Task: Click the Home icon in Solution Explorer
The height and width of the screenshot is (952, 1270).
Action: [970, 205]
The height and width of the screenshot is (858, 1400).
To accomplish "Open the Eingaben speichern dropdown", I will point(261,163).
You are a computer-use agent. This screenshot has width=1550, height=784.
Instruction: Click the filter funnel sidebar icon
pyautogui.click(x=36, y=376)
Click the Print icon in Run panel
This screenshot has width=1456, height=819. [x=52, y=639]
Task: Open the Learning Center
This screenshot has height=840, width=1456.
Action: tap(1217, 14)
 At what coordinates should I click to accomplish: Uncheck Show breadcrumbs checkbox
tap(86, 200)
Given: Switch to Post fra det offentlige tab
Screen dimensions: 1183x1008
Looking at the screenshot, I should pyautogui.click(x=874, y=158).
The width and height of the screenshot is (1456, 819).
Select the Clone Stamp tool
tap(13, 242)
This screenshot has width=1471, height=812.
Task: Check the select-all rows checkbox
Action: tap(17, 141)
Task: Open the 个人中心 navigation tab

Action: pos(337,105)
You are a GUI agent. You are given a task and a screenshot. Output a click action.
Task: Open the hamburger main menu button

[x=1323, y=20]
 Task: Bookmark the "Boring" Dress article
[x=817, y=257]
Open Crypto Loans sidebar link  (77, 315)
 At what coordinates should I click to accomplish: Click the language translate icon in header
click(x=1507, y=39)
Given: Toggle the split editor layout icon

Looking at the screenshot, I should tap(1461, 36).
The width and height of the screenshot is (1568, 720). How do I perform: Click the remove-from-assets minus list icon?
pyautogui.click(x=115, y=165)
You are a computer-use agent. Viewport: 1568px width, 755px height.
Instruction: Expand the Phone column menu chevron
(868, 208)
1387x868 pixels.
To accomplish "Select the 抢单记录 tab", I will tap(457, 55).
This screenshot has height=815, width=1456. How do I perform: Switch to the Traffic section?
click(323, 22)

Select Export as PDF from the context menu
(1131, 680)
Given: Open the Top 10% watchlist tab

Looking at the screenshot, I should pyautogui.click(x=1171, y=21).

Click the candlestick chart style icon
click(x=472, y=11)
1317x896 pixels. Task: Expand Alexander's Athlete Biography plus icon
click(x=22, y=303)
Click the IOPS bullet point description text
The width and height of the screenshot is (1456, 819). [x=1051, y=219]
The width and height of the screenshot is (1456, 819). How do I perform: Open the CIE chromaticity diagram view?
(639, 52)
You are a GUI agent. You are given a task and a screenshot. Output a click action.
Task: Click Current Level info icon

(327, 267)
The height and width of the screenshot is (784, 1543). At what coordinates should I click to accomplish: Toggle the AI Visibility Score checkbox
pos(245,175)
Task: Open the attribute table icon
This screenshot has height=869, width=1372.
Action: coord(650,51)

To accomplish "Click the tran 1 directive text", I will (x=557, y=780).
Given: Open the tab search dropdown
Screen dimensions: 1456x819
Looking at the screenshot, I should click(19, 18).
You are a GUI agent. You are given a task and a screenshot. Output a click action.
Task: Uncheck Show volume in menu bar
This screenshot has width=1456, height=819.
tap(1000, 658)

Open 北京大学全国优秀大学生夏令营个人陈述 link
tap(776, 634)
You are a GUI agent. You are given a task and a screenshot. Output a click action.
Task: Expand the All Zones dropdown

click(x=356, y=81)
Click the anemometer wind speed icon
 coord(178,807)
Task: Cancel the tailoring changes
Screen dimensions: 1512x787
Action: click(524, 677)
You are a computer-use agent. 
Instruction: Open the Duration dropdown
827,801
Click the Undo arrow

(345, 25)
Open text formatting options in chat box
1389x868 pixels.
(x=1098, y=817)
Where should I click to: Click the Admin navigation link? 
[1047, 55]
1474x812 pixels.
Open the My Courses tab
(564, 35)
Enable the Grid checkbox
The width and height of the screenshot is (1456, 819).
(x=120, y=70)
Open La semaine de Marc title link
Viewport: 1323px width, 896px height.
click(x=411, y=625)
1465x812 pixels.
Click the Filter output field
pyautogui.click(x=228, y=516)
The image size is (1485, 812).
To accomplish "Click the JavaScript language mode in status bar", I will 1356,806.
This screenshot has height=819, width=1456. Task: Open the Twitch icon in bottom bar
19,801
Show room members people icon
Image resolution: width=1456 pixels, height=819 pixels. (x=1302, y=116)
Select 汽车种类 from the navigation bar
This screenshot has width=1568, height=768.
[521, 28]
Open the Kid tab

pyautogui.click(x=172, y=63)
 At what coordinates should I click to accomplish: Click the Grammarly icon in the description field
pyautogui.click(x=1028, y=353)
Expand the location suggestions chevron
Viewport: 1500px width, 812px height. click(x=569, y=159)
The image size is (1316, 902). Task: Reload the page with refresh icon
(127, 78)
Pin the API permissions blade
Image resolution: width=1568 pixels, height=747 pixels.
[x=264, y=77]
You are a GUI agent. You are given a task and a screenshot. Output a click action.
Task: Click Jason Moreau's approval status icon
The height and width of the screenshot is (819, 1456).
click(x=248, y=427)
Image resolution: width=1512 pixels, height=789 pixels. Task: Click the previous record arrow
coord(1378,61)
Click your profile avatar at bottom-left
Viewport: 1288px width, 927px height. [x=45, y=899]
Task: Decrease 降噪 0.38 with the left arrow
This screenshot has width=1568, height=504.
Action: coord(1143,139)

— EXERCISE DIRECTIONS —
Search the records above for the string "computer". Copy every line that contains it.

— WRITTEN ANSWER —
You are a computer-use agent. This screenshot has width=1550, height=784.
You are a computer-use agent. Viewport: 1568px width, 755px height.
You are a computer-use agent. 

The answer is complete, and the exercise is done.